Monday, July 02, 2007

Nascer além fronteiras

Alguns amigos meus estão muito escandalizados com o facto de cidadãos portugueses, neste caso cidadãs, terem de dar à luz os seus filhos em Espanha. Esta opinião releva sobretudo o caso de Elvas e das parturientes que se têm de dirigir a Badajoz. Sempre me manifestei contra esta opinião, porque sempre me foi difícil comprendê-la. Para mim nascer para cá ou para lá de um traço, mais ou menos imaginário, existente numa dada região do globo é absolutamente irrelevante. O que conta é o futuro, a cultura que o cidadão em embrião vai absorver e mais, vai espalhar no ambiente que o rodeia.
Vem este comentário a propósito de uma notícia do Público do dia 1 de Julho em que se refere que no hospital de Badajoz se fazem cursos de português frequentados por algumas centenas de pessoas para darem assistência conveniente às parturientes e familiares, assim como para alargarem os serviços prestados a outras especialidades médicas que a diminuta população de Elvas merece, mas a que não tinha direito.
Regozijo-me com o facto de bebés portugueses estarem a provocar a disseminação da nossa língua, que é sem dúvida o veículo primordial para a nossa cultura, e enquanto houver língua e cultura há Nação.
Na mesma notícia refere-se que durante um ano de vigência deste regime nasceram em Badajoz 260 portugueses entre o total de 3000 crianças cujo nascimento ali teve lugar o que corresponde a 95% dos partos da região o que demonstra que os portugueses são pobres, mas não são parvos, e escolhem o melhor.

"Não tenho sentimento nenhum politico ou social.
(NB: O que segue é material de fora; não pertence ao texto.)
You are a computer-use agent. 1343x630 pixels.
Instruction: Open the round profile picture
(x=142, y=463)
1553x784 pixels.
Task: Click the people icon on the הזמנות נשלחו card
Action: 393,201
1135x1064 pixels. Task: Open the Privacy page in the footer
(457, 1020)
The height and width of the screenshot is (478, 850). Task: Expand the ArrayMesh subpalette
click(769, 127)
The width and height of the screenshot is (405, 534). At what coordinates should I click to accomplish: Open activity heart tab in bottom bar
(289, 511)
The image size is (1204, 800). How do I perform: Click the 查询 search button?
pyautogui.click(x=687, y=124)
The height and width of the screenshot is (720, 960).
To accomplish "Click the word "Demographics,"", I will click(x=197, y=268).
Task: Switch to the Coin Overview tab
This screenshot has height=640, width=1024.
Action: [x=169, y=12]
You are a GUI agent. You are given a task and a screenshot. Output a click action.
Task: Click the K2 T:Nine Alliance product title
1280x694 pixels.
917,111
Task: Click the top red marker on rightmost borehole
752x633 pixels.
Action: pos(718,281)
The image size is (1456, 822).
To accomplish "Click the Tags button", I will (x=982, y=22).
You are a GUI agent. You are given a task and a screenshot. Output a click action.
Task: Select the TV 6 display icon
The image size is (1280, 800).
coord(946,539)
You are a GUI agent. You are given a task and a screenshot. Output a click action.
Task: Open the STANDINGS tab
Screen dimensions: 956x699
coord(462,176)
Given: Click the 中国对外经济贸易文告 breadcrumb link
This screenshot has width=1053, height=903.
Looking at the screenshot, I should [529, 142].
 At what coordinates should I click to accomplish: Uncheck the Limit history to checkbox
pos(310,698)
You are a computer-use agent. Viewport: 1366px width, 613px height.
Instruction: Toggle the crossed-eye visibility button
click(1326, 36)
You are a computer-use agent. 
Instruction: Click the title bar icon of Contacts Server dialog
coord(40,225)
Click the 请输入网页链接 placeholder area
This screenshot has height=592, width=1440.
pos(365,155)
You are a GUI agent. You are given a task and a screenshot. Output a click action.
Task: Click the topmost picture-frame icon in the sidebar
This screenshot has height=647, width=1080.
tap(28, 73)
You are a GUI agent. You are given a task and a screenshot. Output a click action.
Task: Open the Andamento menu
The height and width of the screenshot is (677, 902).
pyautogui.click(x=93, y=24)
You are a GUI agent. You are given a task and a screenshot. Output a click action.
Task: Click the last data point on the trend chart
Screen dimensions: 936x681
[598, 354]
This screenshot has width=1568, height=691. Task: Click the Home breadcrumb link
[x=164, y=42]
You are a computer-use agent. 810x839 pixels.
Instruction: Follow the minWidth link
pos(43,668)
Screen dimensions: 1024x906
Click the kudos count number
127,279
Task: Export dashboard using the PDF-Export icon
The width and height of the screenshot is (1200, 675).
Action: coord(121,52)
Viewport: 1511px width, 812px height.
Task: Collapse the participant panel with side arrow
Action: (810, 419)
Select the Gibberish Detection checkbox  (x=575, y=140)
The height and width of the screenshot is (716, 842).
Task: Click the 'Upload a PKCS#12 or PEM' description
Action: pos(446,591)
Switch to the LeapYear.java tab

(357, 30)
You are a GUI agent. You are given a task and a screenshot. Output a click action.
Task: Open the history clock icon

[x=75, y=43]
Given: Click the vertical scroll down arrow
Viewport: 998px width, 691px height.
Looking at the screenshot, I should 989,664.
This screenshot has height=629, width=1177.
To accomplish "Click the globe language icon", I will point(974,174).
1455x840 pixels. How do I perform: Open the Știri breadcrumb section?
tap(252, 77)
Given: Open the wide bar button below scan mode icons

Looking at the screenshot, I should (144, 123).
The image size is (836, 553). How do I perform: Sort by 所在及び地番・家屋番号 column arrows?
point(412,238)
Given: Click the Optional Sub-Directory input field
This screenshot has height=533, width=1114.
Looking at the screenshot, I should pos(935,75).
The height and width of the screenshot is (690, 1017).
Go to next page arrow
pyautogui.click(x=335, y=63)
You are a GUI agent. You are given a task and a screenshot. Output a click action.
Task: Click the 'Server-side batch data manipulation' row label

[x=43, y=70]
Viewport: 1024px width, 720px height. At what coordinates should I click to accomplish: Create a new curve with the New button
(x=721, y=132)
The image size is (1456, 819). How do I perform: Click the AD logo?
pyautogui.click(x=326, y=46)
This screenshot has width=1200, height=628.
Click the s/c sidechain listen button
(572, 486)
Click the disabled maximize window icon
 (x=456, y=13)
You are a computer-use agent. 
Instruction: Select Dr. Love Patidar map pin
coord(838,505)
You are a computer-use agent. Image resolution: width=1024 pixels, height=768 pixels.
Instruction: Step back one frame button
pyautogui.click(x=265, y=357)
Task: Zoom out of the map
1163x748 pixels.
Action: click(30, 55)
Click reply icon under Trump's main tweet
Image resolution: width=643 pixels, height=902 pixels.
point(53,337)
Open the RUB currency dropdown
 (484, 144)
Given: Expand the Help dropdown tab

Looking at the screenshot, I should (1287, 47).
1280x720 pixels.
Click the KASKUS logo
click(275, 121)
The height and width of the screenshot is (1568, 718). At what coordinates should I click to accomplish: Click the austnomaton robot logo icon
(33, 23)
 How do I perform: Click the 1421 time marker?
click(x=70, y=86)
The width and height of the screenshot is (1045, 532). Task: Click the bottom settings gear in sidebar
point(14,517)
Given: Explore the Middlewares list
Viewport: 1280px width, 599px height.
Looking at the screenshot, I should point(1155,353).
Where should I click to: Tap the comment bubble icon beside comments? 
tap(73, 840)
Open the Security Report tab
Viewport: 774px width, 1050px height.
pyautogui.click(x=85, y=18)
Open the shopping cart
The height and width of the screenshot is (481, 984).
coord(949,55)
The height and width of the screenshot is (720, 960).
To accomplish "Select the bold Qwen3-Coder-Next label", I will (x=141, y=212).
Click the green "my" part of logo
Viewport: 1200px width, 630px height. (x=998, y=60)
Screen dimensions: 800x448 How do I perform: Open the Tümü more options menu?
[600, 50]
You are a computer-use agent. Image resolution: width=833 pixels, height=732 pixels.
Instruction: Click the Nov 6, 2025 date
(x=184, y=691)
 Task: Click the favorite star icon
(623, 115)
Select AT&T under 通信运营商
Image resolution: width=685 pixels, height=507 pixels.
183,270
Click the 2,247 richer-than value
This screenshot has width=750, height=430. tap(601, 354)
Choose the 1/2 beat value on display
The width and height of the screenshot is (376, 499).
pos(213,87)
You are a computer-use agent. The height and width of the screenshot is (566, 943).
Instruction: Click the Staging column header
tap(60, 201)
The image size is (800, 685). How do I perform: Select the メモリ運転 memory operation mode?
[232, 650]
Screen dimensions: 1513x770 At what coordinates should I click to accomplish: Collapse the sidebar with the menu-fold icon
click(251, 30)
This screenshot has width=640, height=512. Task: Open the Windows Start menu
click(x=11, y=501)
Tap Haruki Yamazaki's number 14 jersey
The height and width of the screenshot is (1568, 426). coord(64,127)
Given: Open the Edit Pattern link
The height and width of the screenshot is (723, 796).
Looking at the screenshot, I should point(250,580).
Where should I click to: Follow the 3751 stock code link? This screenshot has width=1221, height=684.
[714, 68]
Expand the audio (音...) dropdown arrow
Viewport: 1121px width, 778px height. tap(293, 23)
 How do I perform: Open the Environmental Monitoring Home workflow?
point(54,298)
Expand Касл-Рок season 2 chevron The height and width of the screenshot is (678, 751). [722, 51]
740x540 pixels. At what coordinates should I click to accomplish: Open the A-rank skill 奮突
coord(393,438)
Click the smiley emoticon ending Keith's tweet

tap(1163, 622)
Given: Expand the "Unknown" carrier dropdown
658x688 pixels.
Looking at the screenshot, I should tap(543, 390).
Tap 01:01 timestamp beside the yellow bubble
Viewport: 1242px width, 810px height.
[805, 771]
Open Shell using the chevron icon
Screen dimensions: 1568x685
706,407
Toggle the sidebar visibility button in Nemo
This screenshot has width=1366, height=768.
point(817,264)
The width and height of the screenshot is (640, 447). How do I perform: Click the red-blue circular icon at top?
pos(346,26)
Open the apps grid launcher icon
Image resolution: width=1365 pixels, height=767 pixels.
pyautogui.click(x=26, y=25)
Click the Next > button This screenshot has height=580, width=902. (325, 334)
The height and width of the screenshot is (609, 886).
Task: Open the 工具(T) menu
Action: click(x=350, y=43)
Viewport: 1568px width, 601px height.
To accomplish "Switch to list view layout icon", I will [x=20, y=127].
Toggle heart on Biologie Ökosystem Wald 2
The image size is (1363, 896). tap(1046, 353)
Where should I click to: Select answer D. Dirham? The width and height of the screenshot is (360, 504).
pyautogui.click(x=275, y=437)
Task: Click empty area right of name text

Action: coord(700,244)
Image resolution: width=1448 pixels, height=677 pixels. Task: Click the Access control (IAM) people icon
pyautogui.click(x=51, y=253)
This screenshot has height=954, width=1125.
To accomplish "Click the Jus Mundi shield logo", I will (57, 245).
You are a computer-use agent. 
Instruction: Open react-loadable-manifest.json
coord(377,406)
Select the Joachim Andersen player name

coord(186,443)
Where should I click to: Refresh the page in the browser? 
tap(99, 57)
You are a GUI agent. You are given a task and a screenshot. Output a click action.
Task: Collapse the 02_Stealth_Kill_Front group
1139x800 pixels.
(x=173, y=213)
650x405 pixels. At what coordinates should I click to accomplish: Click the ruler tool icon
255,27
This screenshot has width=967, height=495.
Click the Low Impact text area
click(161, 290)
Tenho, porém, num sentido, um alto sentimento patriotico. Minha patria é a lingua portuguesa. Nada me pesaria que invadissem ou tomassem Portugal, desde que não me incommodassem pessoalmente, Mas odeio, com odio verdadeiro, com o unico odio que sinto, não quem escreve mal portuguez, não quem não sabe syntaxe, não quem escreve em orthographia simplificada, mas a pagina mal escripta, como pessoa própria, a syntaxe errada, como gente em que se bata, a orthographia sem ípsilon, como escarro directo que me enoja independentemente de quem o cuspisse.

Sim, porque a orthographia também é gente. A palavra é completa vista e ouvida. E a gala da transliteração greco-romana veste-m'a do seu vero manto régio, pelo qual é senhora e rainha."